I can’t even imagine this perspective. My career began with a small (now defunct) web hosting company, where I had the opportunity to learn all kinds of heterogeneous systems, applications, and programming languages in order to support features that end-users wanted. If my job had consisted of “read logs, identify problem, push button” then I have no doubt in my mind that it would have taken me five times as long to build the knowledge I need to do what I do now.
The question I ask is this:
Heavy reliance on automation and the provisioning of clean, known-good system states often leads to more reproducible systems, easier problem resolution, and lower margins of error. It allows junior admins to tackle more complex problems than they would ordinarily be able to solve. But are they poisonous to the ecosystem of engineers by raising the barrier to entry to impossible levels?
I’m something of a fan of the movie Idiocracy.
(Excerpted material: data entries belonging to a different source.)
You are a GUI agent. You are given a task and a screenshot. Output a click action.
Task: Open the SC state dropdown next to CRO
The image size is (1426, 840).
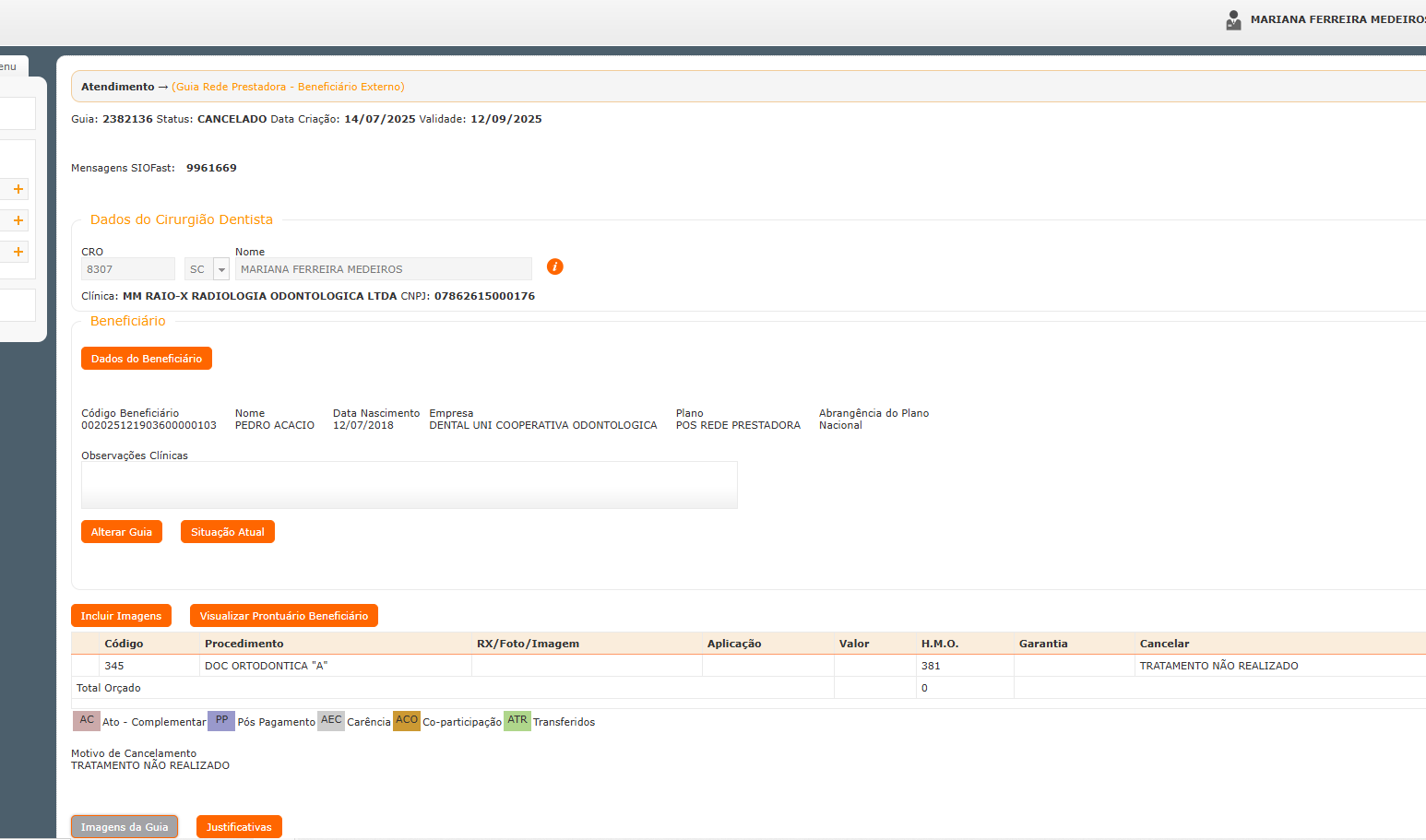[x=221, y=269]
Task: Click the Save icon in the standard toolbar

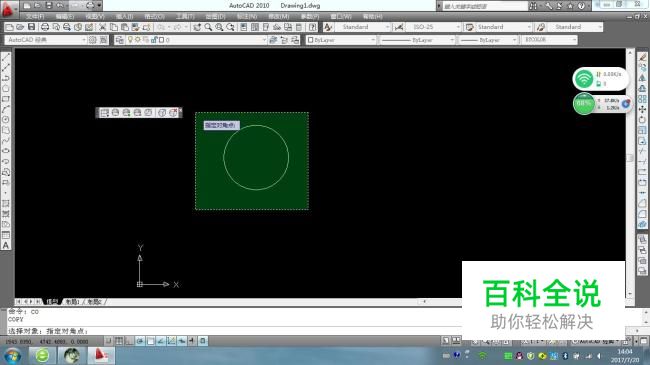Action: (32, 27)
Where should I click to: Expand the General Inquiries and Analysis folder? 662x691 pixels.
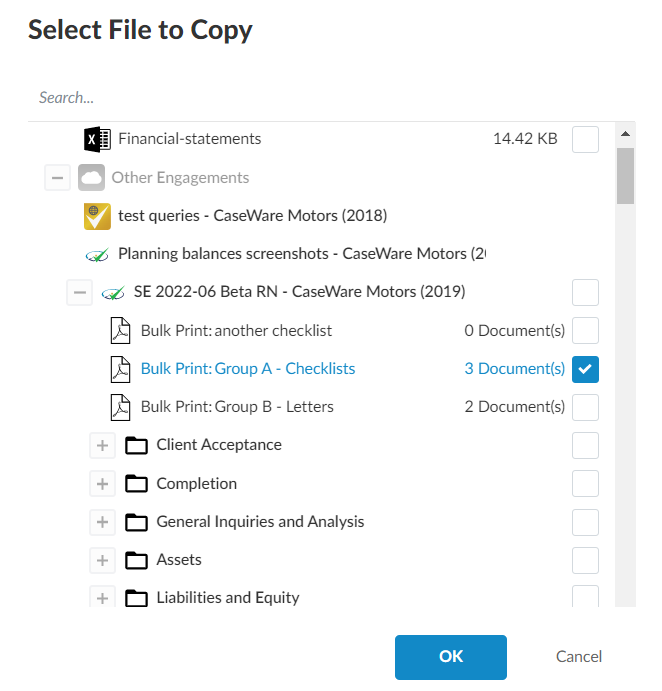point(102,522)
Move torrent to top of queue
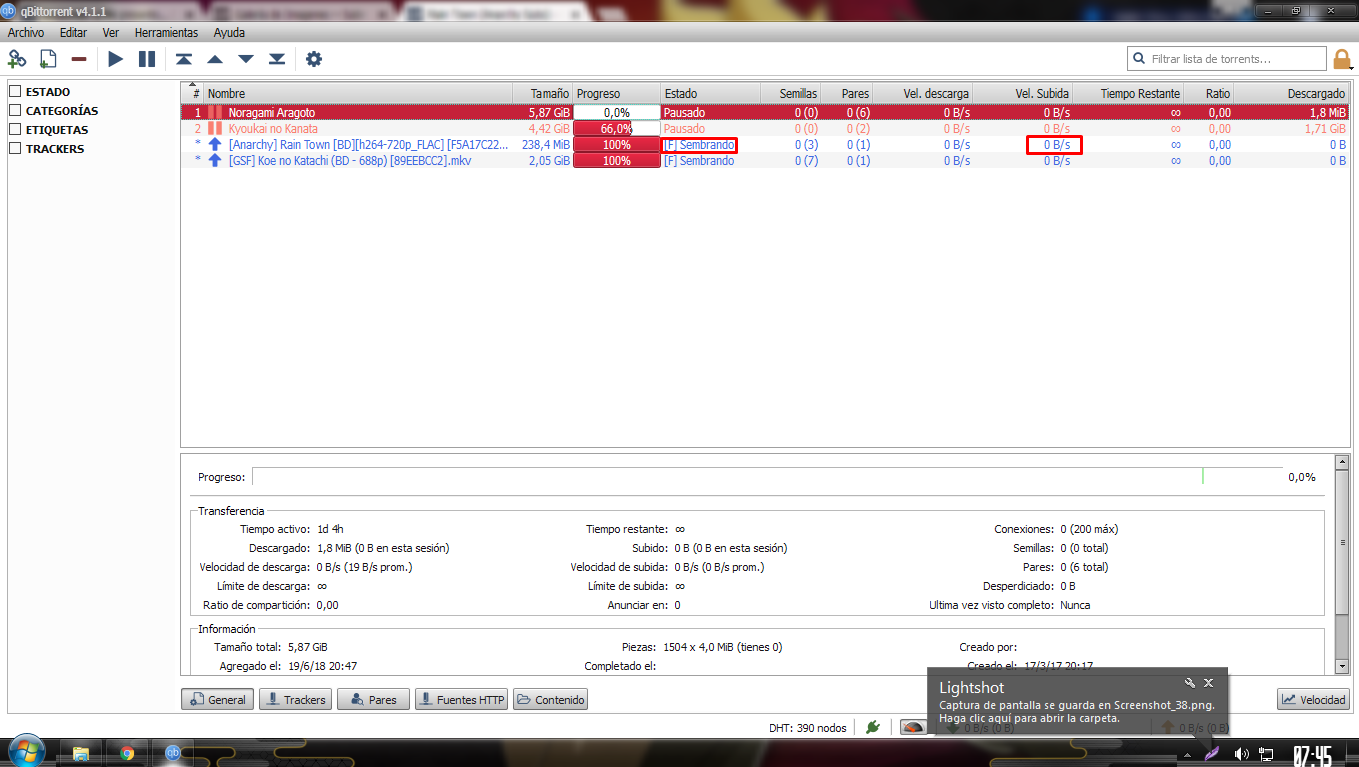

In the movie, an average guy who awakes from a cryogenics experiment 500 years in the future becomes the salvation of an incredibly stupid mankind after he discovers that their crops won’t grow because they’re being grown not with water (“like, out the toilet?”) but with a sports drink called Brawndo, The Thirst Mutilator, because “Brawndo’s got electrolytes.” I worry that as the skill divide grows, and people grow too reliant on their tools to manage their infrastructure, we may stop understanding how or why they actually work, and find ourselves members of a cargo cult of systems management.
I know what you’re thinking: this has happened before in every industry in the world. If you want to make a toaster, you don’t need to know how to make your own iron, or generate your own electricity to power it. The problem is that because there are no real material limitations beyond labor, this particular area of IT culture is growing, evolving and adapting much faster than we can adjust. Unlike iron, systems management products aren’t liquid commodities.We can’t drop in ManageEngine or SCCM to replace Kaseya, and we can’t drop in Chef to replace Cfengine. After decades, we still can’t make the Simple Network Management Protocol less than hugely complicated. Because of the lack of interoperability standards, there’s substantial re-engineering efforts involved which often makes it less like replacing a product and more like putting your house on stilts while you reconstruct the foundation. It’s very important to make sure that the divide between release engineers and system administrators doesn’t grow too large, because the sysadmins need to actually know what’s going on.
As we deploy our systems management products, improve our server-to-admin ratios and displace our mid-level engineers, and especially as we evaluate sweeping paradigm shifts (or pendulums) like virtual desktop infrastructure, we need to be mindful that we have a responsibility to the people under our employment. We need to be aware that while we need a job done, their careers don’t end at the desk they’re now sitting in, and if we poison the well now, there’s going to be nothing to drink from later.